== Extracted data ==
■ ■ ■
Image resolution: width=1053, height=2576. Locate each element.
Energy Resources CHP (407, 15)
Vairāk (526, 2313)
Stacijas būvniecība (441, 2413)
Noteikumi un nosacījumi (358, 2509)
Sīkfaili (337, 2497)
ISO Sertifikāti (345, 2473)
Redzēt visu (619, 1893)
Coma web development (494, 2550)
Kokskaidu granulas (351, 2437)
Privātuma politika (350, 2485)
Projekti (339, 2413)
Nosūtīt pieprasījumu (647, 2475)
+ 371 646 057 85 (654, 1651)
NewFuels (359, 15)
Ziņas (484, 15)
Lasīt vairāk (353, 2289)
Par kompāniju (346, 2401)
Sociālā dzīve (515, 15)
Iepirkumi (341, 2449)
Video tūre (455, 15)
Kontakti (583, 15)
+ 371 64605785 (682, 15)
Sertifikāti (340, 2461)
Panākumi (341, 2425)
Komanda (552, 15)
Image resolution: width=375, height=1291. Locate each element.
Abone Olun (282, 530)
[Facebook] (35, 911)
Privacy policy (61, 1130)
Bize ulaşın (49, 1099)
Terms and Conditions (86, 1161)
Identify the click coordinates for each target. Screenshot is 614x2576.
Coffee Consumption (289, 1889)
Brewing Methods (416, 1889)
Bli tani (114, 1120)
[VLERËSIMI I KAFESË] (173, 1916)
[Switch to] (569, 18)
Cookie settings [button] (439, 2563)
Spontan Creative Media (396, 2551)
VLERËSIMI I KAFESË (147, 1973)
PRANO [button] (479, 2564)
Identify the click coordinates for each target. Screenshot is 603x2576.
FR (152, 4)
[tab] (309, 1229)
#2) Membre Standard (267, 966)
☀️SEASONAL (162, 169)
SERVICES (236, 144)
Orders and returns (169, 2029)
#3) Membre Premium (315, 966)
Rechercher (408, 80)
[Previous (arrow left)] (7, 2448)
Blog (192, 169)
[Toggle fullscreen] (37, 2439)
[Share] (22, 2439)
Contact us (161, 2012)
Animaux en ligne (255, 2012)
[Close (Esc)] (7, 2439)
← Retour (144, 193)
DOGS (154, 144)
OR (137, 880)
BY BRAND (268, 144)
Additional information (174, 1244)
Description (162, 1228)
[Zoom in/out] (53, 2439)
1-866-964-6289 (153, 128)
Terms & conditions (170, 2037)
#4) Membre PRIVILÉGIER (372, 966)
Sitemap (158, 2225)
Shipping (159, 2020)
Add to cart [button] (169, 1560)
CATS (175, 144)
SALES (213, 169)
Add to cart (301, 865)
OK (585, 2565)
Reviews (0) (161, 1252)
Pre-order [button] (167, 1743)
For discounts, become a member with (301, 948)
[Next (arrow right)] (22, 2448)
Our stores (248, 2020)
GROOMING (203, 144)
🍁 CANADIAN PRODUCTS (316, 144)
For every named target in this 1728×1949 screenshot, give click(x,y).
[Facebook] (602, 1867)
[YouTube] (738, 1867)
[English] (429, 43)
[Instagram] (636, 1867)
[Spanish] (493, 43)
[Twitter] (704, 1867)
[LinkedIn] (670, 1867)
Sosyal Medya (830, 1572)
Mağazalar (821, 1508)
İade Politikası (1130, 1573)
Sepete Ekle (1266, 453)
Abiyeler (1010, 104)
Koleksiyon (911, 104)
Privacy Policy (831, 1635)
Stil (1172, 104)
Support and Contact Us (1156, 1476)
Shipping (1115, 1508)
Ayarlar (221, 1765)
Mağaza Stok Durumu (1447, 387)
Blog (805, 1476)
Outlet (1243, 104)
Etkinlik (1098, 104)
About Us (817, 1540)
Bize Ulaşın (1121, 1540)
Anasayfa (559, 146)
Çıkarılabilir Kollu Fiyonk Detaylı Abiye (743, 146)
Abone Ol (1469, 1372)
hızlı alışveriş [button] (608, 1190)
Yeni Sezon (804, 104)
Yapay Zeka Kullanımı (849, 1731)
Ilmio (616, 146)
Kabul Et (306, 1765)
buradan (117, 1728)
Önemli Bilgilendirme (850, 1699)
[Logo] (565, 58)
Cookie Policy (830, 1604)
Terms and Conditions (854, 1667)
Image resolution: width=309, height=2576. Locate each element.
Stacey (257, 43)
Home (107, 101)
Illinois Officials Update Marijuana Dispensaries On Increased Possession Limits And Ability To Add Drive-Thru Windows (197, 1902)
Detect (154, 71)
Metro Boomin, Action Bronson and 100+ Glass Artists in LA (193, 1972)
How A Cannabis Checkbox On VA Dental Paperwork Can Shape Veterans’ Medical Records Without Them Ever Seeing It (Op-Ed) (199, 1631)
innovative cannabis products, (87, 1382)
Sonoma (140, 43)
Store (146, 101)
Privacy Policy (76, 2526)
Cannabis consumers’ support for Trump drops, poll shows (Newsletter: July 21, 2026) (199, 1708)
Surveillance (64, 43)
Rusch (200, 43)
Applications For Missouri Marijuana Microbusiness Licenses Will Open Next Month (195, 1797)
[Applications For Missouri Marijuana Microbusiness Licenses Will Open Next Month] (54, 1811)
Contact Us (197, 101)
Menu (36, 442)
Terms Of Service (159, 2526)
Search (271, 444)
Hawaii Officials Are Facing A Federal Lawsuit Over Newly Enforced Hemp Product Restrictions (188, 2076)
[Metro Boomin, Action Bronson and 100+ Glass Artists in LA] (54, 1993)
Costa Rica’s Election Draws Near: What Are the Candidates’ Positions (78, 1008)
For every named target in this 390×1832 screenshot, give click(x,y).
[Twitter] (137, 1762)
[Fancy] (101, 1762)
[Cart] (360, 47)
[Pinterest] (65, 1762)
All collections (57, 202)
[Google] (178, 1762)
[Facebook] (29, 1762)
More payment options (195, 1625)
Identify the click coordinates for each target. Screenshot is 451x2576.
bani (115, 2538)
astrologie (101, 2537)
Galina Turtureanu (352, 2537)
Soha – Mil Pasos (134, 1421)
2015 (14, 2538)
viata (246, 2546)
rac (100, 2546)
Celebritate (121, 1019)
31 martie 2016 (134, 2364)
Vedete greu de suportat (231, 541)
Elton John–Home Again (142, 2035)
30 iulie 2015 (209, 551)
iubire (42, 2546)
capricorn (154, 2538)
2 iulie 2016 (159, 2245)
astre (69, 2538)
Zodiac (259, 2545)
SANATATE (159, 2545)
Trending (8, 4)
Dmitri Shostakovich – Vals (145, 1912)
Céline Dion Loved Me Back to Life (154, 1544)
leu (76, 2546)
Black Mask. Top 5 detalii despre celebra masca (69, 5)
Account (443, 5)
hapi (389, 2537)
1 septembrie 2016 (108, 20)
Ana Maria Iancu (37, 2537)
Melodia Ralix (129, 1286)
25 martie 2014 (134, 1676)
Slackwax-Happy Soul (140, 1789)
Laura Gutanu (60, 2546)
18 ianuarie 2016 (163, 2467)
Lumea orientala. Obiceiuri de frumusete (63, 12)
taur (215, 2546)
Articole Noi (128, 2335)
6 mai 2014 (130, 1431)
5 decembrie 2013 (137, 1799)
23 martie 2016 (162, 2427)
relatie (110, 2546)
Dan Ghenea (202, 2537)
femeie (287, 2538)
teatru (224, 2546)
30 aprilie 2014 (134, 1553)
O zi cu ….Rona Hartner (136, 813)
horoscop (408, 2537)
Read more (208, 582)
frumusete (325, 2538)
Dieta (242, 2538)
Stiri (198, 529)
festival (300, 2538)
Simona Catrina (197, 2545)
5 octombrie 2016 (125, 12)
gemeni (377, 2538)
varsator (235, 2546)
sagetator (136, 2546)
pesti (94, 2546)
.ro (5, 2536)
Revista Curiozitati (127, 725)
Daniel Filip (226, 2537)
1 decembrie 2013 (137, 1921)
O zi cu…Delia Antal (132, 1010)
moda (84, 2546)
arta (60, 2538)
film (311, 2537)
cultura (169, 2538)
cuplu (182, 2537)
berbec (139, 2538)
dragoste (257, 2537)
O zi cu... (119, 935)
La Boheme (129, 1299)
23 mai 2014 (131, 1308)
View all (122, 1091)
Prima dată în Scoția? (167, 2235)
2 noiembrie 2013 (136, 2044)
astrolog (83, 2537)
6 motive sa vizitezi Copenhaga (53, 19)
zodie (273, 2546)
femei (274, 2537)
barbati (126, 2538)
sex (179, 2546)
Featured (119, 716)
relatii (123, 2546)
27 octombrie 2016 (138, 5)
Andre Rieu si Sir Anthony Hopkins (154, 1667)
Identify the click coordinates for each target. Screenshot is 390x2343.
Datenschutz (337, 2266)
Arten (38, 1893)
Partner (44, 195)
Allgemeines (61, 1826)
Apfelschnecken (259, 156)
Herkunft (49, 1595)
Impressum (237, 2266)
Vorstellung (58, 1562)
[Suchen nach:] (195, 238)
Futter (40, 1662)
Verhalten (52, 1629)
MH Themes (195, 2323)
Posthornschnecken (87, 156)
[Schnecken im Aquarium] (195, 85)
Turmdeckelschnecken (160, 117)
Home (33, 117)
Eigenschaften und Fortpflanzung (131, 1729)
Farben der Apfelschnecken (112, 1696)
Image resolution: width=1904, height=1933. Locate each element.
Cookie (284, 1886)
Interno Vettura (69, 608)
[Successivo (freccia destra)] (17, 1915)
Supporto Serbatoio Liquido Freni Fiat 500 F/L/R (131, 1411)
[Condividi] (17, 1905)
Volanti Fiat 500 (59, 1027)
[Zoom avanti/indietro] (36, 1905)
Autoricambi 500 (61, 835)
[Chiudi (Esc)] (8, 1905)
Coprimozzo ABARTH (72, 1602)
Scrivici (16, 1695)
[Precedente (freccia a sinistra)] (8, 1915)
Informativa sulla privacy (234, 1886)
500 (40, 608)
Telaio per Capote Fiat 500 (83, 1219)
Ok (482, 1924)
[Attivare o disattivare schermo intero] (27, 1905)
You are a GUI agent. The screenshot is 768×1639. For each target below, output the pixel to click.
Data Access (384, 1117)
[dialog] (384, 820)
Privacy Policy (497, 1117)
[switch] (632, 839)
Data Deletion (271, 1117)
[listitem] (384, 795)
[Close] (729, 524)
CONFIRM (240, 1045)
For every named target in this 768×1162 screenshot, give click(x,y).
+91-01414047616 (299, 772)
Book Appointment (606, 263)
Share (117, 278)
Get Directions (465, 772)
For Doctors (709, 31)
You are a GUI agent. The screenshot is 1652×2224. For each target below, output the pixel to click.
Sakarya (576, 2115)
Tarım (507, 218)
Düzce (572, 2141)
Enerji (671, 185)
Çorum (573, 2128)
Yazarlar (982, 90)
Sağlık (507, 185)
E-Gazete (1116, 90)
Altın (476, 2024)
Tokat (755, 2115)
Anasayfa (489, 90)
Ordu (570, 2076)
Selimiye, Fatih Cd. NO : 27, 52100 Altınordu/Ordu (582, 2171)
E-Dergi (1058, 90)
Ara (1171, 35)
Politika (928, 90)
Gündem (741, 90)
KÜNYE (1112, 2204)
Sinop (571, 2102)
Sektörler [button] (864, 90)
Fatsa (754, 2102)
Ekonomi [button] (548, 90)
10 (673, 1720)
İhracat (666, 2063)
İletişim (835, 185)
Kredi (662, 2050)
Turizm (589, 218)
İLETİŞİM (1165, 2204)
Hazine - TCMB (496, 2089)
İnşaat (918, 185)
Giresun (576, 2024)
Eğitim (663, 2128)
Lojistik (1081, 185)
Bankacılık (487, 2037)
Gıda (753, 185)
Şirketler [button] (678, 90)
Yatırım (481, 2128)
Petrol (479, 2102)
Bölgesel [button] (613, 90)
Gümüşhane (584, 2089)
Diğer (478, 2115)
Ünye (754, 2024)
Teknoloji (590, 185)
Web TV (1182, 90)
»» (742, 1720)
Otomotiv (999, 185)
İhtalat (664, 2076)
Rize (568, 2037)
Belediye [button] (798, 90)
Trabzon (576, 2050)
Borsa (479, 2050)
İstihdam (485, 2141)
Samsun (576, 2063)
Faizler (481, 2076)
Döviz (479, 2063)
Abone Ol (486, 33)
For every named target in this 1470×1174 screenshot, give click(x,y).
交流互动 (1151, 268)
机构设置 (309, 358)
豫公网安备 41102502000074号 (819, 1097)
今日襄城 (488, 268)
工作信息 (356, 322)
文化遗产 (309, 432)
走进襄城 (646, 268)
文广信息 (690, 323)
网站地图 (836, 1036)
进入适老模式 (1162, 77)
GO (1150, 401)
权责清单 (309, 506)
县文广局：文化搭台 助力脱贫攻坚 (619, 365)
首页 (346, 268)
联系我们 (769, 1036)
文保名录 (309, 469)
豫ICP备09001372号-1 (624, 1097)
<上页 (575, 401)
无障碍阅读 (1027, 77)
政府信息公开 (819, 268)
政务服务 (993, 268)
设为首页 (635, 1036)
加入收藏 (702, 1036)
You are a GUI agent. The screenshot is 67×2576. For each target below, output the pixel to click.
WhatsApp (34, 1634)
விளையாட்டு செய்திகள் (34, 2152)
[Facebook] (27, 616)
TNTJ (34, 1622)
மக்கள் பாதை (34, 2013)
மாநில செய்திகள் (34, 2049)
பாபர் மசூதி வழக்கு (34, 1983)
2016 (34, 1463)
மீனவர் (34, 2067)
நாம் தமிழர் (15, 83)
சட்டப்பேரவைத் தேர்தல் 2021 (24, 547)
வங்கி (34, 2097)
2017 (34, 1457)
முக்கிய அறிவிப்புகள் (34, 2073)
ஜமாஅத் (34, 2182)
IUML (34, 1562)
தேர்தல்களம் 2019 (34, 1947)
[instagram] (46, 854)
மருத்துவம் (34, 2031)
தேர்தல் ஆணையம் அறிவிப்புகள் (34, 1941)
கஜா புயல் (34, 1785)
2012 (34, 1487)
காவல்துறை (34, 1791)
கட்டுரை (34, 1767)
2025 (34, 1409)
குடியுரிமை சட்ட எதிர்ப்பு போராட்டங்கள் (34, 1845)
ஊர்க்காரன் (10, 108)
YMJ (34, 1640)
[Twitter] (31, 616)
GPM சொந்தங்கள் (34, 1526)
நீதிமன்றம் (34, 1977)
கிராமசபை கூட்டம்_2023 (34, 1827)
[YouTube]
■ ■ ■
In the entries above, find the line holding "Ok (482, 1924)" and the line holding "Ordu (570, 2076)"; print both of them and every line between, exactly, and nothing else.

Ok (482, 1924)
[Attivare o disattivare schermo intero] (27, 1905)
You are a GUI agent. The screenshot is 768×1639. For each target below, output the pixel to click.
Data Access (384, 1117)
[dialog] (384, 820)
Privacy Policy (497, 1117)
[switch] (632, 839)
Data Deletion (271, 1117)
[listitem] (384, 795)
[Close] (729, 524)
CONFIRM (240, 1045)
For every named target in this 768×1162 screenshot, give click(x,y).
+91-01414047616 (299, 772)
Book Appointment (606, 263)
Share (117, 278)
Get Directions (465, 772)
For Doctors (709, 31)
You are a GUI agent. The screenshot is 1652×2224. For each target below, output the pixel to click.
Sakarya (576, 2115)
Tarım (507, 218)
Düzce (572, 2141)
Enerji (671, 185)
Çorum (573, 2128)
Yazarlar (982, 90)
Sağlık (507, 185)
E-Gazete (1116, 90)
Altın (476, 2024)
Tokat (755, 2115)
Anasayfa (489, 90)
Ordu (570, 2076)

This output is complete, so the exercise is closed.